I attended a Fourth of July celebration in Moscow a number of years ago, and I was pleasantly surprised at how many Russians had come to congratulate us on our national holiday.
Now, as the husband of the Ambassador to the Holy See, I have had the opportunity to co-host a Fourth of July celebration.
An amazing number of fellow diplomats and members of the local community came by to savor American hamburgers and hotdogs. The ketchup and mustard flowed freely and both hamburger and hot dog buns were consumed in amazing quantities.
For more than 45 minutes, Callista and I greeted guests and took pictures as they came through the gates.
The Marine security guard at the Embassy paraded the colors and the National Anthem was played in a moment of solemnity in the midst of a fun party.
The Navy Maritime Winds woodwind quintet provided entertainment. This year, they briefly became a seven-piece ensemble as Ambassador Gingrich and her good friend, Amy LaCivita, brought their French horns to the party. Since Callista and Amy had played together in the City of Fairfax band for more than 25 years, they were able to fit right in with the Navy players as they performed “America the Beautiful.”
The deeper historic significance of our national holiday was described by Callista in a brief talk.
Her speech really caught the meaning of our national Independence Day, and I want to share it with you.
“Americans come together with family and friends on the Fourth of July to commemorate the signing of the Declaration of Independence and to celebrate the birth of our nation. It’s a time to reflect on a unique and remarkable moment in history, when 56 men from 13 colonies gathered in a simple statehouse in Philadelphia and changed the world.
“With one voice they emerged and declared “that all men are created equal.” They mutually pledged to each other, their lives, their fortunes, and their sacred honor on the belief that government must derive its power from the people.

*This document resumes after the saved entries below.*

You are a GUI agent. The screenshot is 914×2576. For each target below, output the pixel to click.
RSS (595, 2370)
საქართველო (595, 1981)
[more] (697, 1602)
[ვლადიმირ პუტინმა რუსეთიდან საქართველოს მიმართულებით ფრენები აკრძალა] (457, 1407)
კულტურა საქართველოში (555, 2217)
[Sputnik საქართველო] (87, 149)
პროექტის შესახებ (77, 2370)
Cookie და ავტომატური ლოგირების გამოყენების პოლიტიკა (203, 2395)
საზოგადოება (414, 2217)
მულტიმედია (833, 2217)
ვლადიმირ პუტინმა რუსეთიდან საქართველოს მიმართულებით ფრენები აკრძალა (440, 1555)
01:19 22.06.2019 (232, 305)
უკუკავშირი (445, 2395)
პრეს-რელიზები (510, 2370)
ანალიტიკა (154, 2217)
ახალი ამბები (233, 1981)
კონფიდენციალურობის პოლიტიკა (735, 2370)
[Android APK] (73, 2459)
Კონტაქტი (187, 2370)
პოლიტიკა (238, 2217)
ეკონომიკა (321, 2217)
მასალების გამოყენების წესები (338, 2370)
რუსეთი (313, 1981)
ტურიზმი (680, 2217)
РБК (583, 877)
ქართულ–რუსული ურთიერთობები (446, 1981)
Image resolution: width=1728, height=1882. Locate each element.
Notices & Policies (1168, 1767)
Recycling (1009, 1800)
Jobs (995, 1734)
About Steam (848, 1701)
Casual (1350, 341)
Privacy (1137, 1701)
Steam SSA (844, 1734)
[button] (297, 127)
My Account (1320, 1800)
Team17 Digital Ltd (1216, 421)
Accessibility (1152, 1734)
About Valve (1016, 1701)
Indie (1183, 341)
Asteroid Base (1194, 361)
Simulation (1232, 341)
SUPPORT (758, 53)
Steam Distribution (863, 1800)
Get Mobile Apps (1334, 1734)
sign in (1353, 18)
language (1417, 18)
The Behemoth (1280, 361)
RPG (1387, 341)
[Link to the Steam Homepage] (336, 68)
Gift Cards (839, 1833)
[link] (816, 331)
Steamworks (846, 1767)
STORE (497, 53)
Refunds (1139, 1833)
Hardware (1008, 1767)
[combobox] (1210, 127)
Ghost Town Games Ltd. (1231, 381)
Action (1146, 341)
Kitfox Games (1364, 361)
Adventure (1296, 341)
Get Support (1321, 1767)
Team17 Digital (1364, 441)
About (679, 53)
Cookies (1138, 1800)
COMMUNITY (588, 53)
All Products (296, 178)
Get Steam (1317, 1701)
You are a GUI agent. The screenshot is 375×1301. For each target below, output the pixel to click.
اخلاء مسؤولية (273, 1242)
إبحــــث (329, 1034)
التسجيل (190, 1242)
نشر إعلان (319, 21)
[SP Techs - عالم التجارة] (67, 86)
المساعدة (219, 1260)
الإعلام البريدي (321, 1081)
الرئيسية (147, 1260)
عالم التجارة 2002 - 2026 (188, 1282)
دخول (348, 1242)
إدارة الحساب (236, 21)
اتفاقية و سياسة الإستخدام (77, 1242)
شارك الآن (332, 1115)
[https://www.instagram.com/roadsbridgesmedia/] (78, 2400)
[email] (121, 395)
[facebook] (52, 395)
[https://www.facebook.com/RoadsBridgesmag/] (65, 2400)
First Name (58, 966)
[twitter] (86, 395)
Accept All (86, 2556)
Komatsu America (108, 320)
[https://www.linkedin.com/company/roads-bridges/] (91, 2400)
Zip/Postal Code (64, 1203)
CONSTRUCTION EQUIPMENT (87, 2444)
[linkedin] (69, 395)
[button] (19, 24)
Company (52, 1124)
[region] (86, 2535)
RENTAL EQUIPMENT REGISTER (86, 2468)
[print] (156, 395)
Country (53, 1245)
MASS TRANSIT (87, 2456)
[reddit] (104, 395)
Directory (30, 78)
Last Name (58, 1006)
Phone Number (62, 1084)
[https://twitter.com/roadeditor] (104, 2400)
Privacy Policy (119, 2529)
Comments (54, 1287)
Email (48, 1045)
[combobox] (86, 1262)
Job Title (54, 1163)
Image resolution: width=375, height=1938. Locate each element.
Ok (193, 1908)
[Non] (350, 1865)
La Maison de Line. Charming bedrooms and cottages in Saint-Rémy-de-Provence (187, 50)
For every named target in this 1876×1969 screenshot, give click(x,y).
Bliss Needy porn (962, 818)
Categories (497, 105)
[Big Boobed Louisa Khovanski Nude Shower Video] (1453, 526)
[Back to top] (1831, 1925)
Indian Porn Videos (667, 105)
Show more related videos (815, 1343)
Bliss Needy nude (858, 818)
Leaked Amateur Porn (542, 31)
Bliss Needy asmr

“For 242 years, the signing of the Declaration of Independence has been a symbol of liberty, democracy, and justice.
”And while each year we pause to celebrate our nation’s birthday, we also reflect on our shared responsibilities as Americans. Our forefathers launched a great experiment in 1776 – one that requires each generation to preserve freedom for the next. As Benjamin Franklin cautioned, ’A Republic – if you can keep it.’
“The lessons of America’s independence were not meant to be left behind in 1776 – nor confined to the United States. The values and ideals enshrined in America’s Constitution have been emulated by democracies around the world.
“Of course, challenges remain. Today, millions of people around the world suffer under oppression and tyranny – deprived of freedom, security, and prosperity.
“Faced with these great challenges, the United States and the Holy See share a deep and enduring commitment to advancing freedom and justice around the world.
“Over the past year, we’ve had the good fortune to highlight the many ways in which the United States and the Holy See work together on this noble effort.
“Last May, President Trump and his family visited the Vatican to meet with the Holy Father. President Trump and Pope Francis discussed the shared priorities of the United States and the Holy See on a number of issues, including combatting terrorism and safeguarding human rights.
“The U.S. Embassy to the Holy See has been hard at work with the Vatican to build on these shared objectives, from fighting human trafficking, to highlighting the work of women religious, to advancing and defending religious freedom.
“Two weeks ago, our embassy held a symposium on defending international religious freedom.
“Their Eminences Cardinals Parolin, Coutts, and Sandri graciously joined us.
“This event amplified our joint efforts to defend religious freedom in the lead-up to the
‘Ministerial to Advance Religious Freedom,’ which will be hosted by Secretary Pompeo later this month in Washington, D.C. I am pleased to announce that His Excellency Archbishop Gallagher will travel to Washington for this ministerial.
“In April, Archbishop Gallagher also joined us for a symposium illustrating the remarkable contributions religious women make to advance peace and human rights around the world.
“One of these women, Sister Maria Elena Berini, was honored by the United States as an International Woman of Courage for her service in war-torn communities in Africa.
“And earlier this year, at the Santa Marta Conference, we reaffirmed our shared commitment with the Holy See to combatting the global evil of human trafficking.
“Working together with the Vatican, the United States Embassy to the Holy See will continue to promote peace, freedom, and human dignity around the world.
“And now, please raise your glass and join me in a toast to the anniversary of our Declaration of Independence, and to the bonds of friendship that unite America and the Holy See. Salute!
‘Thank you. God bless you all. And God bless the United States of America!”
I hope your Fourth of July is as amazing and exciting as ours has been and remember:
Happy birthday, America: The best is yet to come!